(Data for review)

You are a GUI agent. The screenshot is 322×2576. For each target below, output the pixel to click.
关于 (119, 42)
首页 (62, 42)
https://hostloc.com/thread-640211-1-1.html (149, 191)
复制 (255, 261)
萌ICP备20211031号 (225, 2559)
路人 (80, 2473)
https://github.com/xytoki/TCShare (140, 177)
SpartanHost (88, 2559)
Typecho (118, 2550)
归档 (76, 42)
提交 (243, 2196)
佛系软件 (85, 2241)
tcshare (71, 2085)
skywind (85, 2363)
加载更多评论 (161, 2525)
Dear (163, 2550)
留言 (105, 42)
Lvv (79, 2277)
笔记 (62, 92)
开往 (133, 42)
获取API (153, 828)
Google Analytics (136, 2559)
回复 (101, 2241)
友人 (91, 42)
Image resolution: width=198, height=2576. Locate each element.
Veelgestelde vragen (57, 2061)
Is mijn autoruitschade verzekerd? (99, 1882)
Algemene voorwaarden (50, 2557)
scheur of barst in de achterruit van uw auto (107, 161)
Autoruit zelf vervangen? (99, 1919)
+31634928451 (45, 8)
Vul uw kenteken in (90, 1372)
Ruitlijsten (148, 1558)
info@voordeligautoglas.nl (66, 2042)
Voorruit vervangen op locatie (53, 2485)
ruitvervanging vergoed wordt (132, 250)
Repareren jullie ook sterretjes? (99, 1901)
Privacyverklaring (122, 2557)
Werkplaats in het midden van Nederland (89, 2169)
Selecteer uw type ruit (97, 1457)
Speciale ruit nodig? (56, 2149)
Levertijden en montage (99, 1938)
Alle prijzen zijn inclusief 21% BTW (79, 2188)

(End Data for review)

_Task directions_
Set down exactly what runs from the line containing "佛系软件 (85, 2241)" through the last line above, both lines included.

_Solution to this problem_
佛系软件 (85, 2241)
tcshare (71, 2085)
skywind (85, 2363)
加载更多评论 (161, 2525)
Dear (163, 2550)
留言 (105, 42)
Lvv (79, 2277)
笔记 (62, 92)
开往 (133, 42)
获取API (153, 828)
Google Analytics (136, 2559)
回复 (101, 2241)
友人 (91, 42)
Image resolution: width=198, height=2576. Locate each element.
Veelgestelde vragen (57, 2061)
Is mijn autoruitschade verzekerd? (99, 1882)
Algemene voorwaarden (50, 2557)
scheur of barst in de achterruit van uw auto (107, 161)
Autoruit zelf vervangen? (99, 1919)
+31634928451 (45, 8)
Vul uw kenteken in (90, 1372)
Ruitlijsten (148, 1558)
info@voordeligautoglas.nl (66, 2042)
Voorruit vervangen op locatie (53, 2485)
ruitvervanging vergoed wordt (132, 250)
Repareren jullie ook sterretjes? (99, 1901)
Privacyverklaring (122, 2557)
Werkplaats in het midden van Nederland (89, 2169)
Selecteer uw type ruit (97, 1457)
Speciale ruit nodig? (56, 2149)
Levertijden en montage (99, 1938)
Alle prijzen zijn inclusief 21% BTW (79, 2188)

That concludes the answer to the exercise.